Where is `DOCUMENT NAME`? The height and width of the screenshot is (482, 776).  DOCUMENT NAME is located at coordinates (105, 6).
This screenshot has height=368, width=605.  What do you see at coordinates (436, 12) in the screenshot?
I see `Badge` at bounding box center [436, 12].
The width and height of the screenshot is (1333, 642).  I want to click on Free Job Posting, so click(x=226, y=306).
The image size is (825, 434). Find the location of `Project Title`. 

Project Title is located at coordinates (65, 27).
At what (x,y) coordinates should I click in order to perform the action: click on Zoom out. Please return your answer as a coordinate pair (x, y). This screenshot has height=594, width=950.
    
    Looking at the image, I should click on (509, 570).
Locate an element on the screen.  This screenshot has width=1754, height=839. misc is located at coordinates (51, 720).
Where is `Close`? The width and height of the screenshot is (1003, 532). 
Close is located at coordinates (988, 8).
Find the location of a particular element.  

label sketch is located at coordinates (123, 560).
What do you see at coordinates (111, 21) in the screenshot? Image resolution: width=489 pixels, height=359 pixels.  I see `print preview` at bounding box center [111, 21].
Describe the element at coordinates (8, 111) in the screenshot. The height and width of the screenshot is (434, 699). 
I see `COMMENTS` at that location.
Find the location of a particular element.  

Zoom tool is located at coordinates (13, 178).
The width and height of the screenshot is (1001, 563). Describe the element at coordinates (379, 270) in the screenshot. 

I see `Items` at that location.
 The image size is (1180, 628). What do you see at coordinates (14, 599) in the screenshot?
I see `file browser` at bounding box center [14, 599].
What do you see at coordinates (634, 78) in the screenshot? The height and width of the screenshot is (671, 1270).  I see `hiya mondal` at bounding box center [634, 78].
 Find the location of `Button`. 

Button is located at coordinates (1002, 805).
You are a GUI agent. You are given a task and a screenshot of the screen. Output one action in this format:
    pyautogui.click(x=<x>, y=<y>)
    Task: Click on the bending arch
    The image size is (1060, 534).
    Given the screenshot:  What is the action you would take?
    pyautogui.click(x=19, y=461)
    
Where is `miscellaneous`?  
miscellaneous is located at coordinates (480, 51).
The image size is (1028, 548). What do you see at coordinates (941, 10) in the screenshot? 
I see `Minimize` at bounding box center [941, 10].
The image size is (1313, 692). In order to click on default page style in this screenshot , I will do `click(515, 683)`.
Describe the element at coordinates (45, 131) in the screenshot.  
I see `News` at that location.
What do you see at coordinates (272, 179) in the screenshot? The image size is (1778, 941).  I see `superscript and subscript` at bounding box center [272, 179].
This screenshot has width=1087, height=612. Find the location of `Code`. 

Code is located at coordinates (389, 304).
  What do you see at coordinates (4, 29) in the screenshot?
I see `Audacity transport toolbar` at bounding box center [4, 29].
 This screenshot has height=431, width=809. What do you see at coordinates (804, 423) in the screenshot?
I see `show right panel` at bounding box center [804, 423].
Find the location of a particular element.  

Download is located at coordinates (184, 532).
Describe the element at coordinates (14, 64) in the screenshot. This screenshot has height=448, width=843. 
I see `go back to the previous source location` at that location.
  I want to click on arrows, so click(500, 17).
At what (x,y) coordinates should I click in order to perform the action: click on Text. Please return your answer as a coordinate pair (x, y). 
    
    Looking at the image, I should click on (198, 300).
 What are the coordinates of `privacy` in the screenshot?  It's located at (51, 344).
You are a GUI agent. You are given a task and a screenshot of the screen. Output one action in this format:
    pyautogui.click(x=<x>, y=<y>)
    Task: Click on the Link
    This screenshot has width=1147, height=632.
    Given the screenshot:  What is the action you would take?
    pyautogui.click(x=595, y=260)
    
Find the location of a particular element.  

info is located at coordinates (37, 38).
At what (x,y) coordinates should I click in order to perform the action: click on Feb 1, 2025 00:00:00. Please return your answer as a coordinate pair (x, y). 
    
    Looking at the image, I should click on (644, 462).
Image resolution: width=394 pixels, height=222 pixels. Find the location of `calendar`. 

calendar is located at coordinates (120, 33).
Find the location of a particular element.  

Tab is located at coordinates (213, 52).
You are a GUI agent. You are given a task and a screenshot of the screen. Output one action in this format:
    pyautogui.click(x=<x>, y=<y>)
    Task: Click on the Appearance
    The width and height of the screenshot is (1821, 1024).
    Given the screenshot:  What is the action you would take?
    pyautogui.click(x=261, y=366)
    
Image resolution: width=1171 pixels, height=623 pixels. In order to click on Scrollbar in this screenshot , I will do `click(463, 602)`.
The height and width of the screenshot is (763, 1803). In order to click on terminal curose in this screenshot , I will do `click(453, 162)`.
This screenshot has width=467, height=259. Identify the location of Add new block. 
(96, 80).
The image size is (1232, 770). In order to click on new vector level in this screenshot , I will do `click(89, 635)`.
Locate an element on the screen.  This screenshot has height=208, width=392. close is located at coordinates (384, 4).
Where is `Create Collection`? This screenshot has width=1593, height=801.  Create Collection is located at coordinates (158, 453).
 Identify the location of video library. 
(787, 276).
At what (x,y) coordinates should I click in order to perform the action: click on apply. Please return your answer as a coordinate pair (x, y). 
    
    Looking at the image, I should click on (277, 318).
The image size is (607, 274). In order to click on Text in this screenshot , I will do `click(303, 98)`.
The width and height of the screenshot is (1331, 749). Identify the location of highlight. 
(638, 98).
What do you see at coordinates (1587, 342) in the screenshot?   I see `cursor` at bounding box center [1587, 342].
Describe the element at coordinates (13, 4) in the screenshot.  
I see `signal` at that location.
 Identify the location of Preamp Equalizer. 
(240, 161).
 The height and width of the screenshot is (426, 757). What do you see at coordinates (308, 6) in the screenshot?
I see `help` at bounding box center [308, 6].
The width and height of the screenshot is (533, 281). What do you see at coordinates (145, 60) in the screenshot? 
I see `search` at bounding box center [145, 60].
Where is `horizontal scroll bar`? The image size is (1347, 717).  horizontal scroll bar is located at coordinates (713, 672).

→ Problem statement
Rewrite all the records above, replacing every occurrence of "Find the location of" with "Show the position of" and leaving everything else unchanged.

→ Answer to this task
Where is `DOCUMENT NAME`? The height and width of the screenshot is (482, 776).  DOCUMENT NAME is located at coordinates (105, 6).
This screenshot has height=368, width=605.  What do you see at coordinates (436, 12) in the screenshot?
I see `Badge` at bounding box center [436, 12].
The width and height of the screenshot is (1333, 642).  I want to click on Free Job Posting, so click(x=226, y=306).
The image size is (825, 434). Show the position of `Project Title`. 

Project Title is located at coordinates (65, 27).
At what (x,y) coordinates should I click in order to perform the action: click on Zoom out. Please return your answer as a coordinate pair (x, y). This screenshot has height=594, width=950.
    
    Looking at the image, I should click on (509, 570).
Locate an element on the screen.  This screenshot has width=1754, height=839. misc is located at coordinates (51, 720).
Where is `Close`? The width and height of the screenshot is (1003, 532). 
Close is located at coordinates (988, 8).
Show the position of a particular element.  

label sketch is located at coordinates (123, 560).
What do you see at coordinates (111, 21) in the screenshot? Image resolution: width=489 pixels, height=359 pixels.  I see `print preview` at bounding box center [111, 21].
Describe the element at coordinates (8, 111) in the screenshot. The height and width of the screenshot is (434, 699). 
I see `COMMENTS` at that location.
Show the position of a particular element.  

Zoom tool is located at coordinates (13, 178).
The width and height of the screenshot is (1001, 563). Describe the element at coordinates (379, 270) in the screenshot. 

I see `Items` at that location.
 The image size is (1180, 628). What do you see at coordinates (14, 599) in the screenshot?
I see `file browser` at bounding box center [14, 599].
What do you see at coordinates (634, 78) in the screenshot? The height and width of the screenshot is (671, 1270).  I see `hiya mondal` at bounding box center [634, 78].
 Show the position of `Button`. 

Button is located at coordinates (1002, 805).
You are a GUI agent. You are given a task and a screenshot of the screen. Output one action in this format:
    pyautogui.click(x=<x>, y=<y>)
    Task: Click on the bending arch
    The image size is (1060, 534).
    Given the screenshot:  What is the action you would take?
    pyautogui.click(x=19, y=461)
    
Where is `miscellaneous`?  
miscellaneous is located at coordinates (480, 51).
The image size is (1028, 548). What do you see at coordinates (941, 10) in the screenshot? 
I see `Minimize` at bounding box center [941, 10].
The image size is (1313, 692). In order to click on default page style in this screenshot , I will do `click(515, 683)`.
Describe the element at coordinates (45, 131) in the screenshot.  
I see `News` at that location.
What do you see at coordinates (272, 179) in the screenshot? The image size is (1778, 941).  I see `superscript and subscript` at bounding box center [272, 179].
This screenshot has width=1087, height=612. Show the position of `Code`. 

Code is located at coordinates (389, 304).
  What do you see at coordinates (4, 29) in the screenshot?
I see `Audacity transport toolbar` at bounding box center [4, 29].
 This screenshot has height=431, width=809. What do you see at coordinates (804, 423) in the screenshot?
I see `show right panel` at bounding box center [804, 423].
Show the position of a particular element.  

Download is located at coordinates (184, 532).
Describe the element at coordinates (14, 64) in the screenshot. This screenshot has height=448, width=843. 
I see `go back to the previous source location` at that location.
  I want to click on arrows, so click(500, 17).
At what (x,y) coordinates should I click in order to perform the action: click on Text. Please return your answer as a coordinate pair (x, y). 
    
    Looking at the image, I should click on (198, 300).
 What are the coordinates of `privacy` in the screenshot?  It's located at (51, 344).
You are a GUI agent. You are given a task and a screenshot of the screen. Output one action in this format:
    pyautogui.click(x=<x>, y=<y>)
    Task: Click on the Link
    This screenshot has width=1147, height=632.
    Given the screenshot:  What is the action you would take?
    pyautogui.click(x=595, y=260)
    
Show the position of a particular element.  

info is located at coordinates (37, 38).
At what (x,y) coordinates should I click in order to perform the action: click on Feb 1, 2025 00:00:00. Please return your answer as a coordinate pair (x, y). 
    
    Looking at the image, I should click on (644, 462).
Image resolution: width=394 pixels, height=222 pixels. Show the position of `calendar`. 

calendar is located at coordinates (120, 33).
Show the position of a particular element.  

Tab is located at coordinates (213, 52).
You are a GUI agent. You are given a task and a screenshot of the screen. Output one action in this format:
    pyautogui.click(x=<x>, y=<y>)
    Task: Click on the Appearance
    The width and height of the screenshot is (1821, 1024).
    Given the screenshot:  What is the action you would take?
    pyautogui.click(x=261, y=366)
    
Image resolution: width=1171 pixels, height=623 pixels. In order to click on Scrollbar in this screenshot , I will do `click(463, 602)`.
The height and width of the screenshot is (763, 1803). In order to click on terminal curose in this screenshot , I will do `click(453, 162)`.
This screenshot has width=467, height=259. Identify the location of Add new block. 
(96, 80).
The image size is (1232, 770). In order to click on new vector level in this screenshot , I will do `click(89, 635)`.
Locate an element on the screen.  This screenshot has height=208, width=392. close is located at coordinates (384, 4).
Where is `Create Collection`? This screenshot has width=1593, height=801.  Create Collection is located at coordinates (158, 453).
 Identify the location of video library. 
(787, 276).
At what (x,y) coordinates should I click in order to perform the action: click on apply. Please return your answer as a coordinate pair (x, y). 
    
    Looking at the image, I should click on (277, 318).
The image size is (607, 274). In order to click on Text in this screenshot , I will do `click(303, 98)`.
The width and height of the screenshot is (1331, 749). Identify the location of highlight. 
(638, 98).
What do you see at coordinates (1587, 342) in the screenshot?   I see `cursor` at bounding box center [1587, 342].
Describe the element at coordinates (13, 4) in the screenshot.  
I see `signal` at that location.
 Identify the location of Preamp Equalizer. 
(240, 161).
 The height and width of the screenshot is (426, 757). What do you see at coordinates (308, 6) in the screenshot?
I see `help` at bounding box center [308, 6].
The width and height of the screenshot is (533, 281). What do you see at coordinates (145, 60) in the screenshot? 
I see `search` at bounding box center [145, 60].
Where is `horizontal scroll bar`? The image size is (1347, 717).  horizontal scroll bar is located at coordinates (713, 672).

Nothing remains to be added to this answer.